Dans vos paroles, vous blasphémez et dites ce que vous pensez sans retenue. Quel message souhaitez-vous transmettre à travers vos chansons?

Celui de la Liberté. D’écrire et de dire ce que l’on pense, de ne pas se censurer et de pouvoir blasphémer. Je rêve que les gens n’aient pas peur de dire ce qu’ils pensent. Nous ne devons pas nous taire, même si cela dérange. Nous devons être intransigeants avec ceux qui veulent nous enlever cette liberté de parole. Malheureusement, j’ai le sentiment que notre société recule énormément sur ce point. J’apporte mon soutien à Charlie Hebdo et à toutes les personnes dont la vie est détruite, et qui vivent sous protection policière parce qu’elles ont simplement exprimé leurs opinions. Ma musique est également un moyen de partager mon combat contre le terrorisme. Et de rendre hommage à toutes les victimes, celles du 13 novembre, Samuel Paty ou encore à Dominique Bernard.

Comment vous est venue l’idée d’un tel projet?

Je suis guitariste depuis près de 15 ans. Après l’attentat du Bataclan, j’ai arrêté de jouer. J’essayais tant bien que mal de reprendre une vie normale. Et puis le traumatisme a refait surface avec les témoignages des fausses victimes du 13 novembre. Être confronté à cela était comme un retour à la case départ. J’ai donc mis mon métier de couvreur de côté pour me concentrer sur moi-même. J’ai rebranché ma basse en octobre 2020. J’ai joué jour et nuit pendant deux semaines. Et puis le 16 octobre 2020, Samuel Paty a été assassiné. C’était la fin de cette frénésie musicale. Je me suis plongé dans des ouvrages sur le blasphème et la laïcité. Et puis le procès des attentats arrivait à grand pas et je n’étais pas serein quant à la manière dont j’allais gérer mes émotions. J’ai alors compris que ma place était là: entre ma basse et ma plume.
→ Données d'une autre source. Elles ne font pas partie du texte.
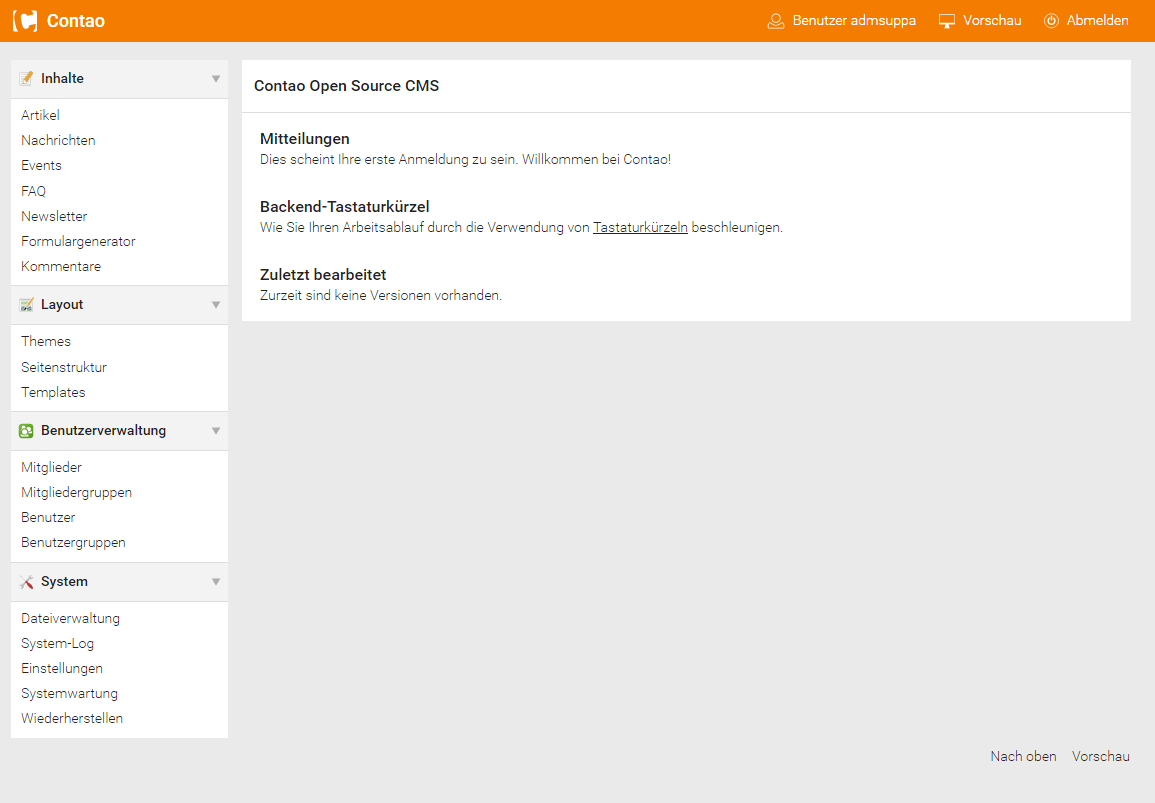The height and width of the screenshot is (803, 1155).
Task: Click the Inhalte notepad icon
Action: (27, 79)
Il fallait que je fasse cet album pour guérir.

Avez-vous été soutenu dans votre démarche artistique?

J’ai reçu beaucoup de soutien. Mais malheureusement, j’ai aussi reçu de nombreux messages de haine et d’insulte sur les réseaux sociaux. Sur mes publications Instagram, de nombreux comptes font l’apologie du terrorisme. Je ne suis pas vraiment surpris. J’ai tout signalé à Pharos (site créé par le gouvernement français qui permet de signaler des contenus et comportements en ligne illicites, ndlr), mais rien n’a changé. Ces commentaires n’ont toujours pas été supprimés. Et j’estime que ce n’est pas à moi de le faire.

Est-ce à cause de ces nombreux messages de haine que vous avez décidé d’utiliser un nom de scène et de rester anonyme ?
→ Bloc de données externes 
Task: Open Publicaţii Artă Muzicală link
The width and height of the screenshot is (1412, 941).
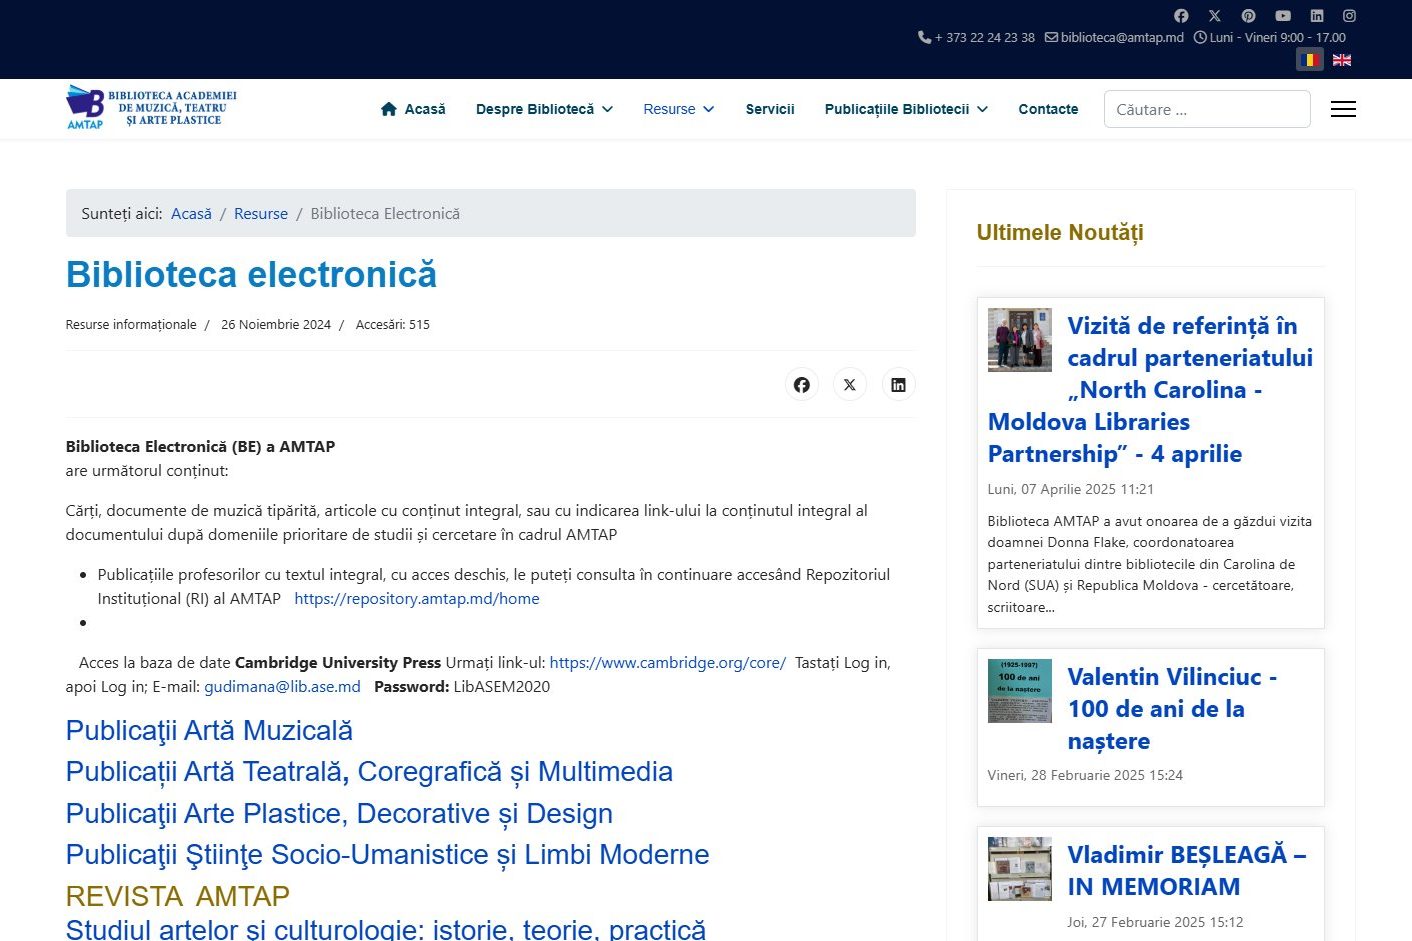Action: pyautogui.click(x=209, y=731)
Je souhaite protéger mes proches, et surtout, depuis que je suis devenu papa, mon enfant. Il y a des gens très malveillants dehors. Je ne souhaite pas vivre sous protection policière parce que j’ai blasphémé dans mes chansons. Et si un jour je dois me produire sur scène, je porterai un masque pour me couvrir le visage.

Huit ans sont passés depuis l’attentat du Bataclan. Avez-vous réussi à tourner la page?
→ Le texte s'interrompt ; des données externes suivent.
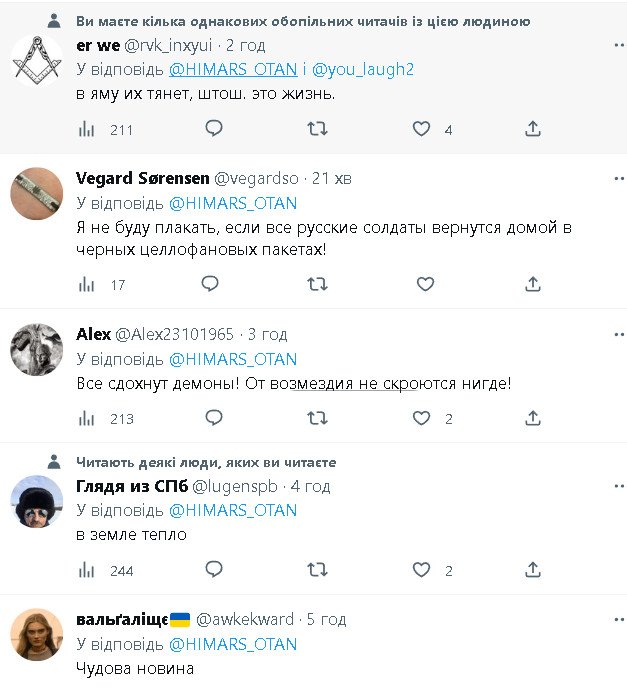Open @HIMARS_OTAN link in валъґаліще reply
The width and height of the screenshot is (627, 690).
point(232,644)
J’y repense tous les jours. En revanche, je ne suis plus une victime du Bataclan. J’ai clos ce chapitre de ma vie avec le verdict du procès des attentats de Paris. Jamais je n’accorderai mon pardon aux terroristes. Mais je mets un point final à cette tragédie avec la sortie de mon album.

L’album Back To Life sortira le 24 novembre sur toutes les plateformes de musiques et sur la chaine Youtube officielle du groupe Republic of The Void.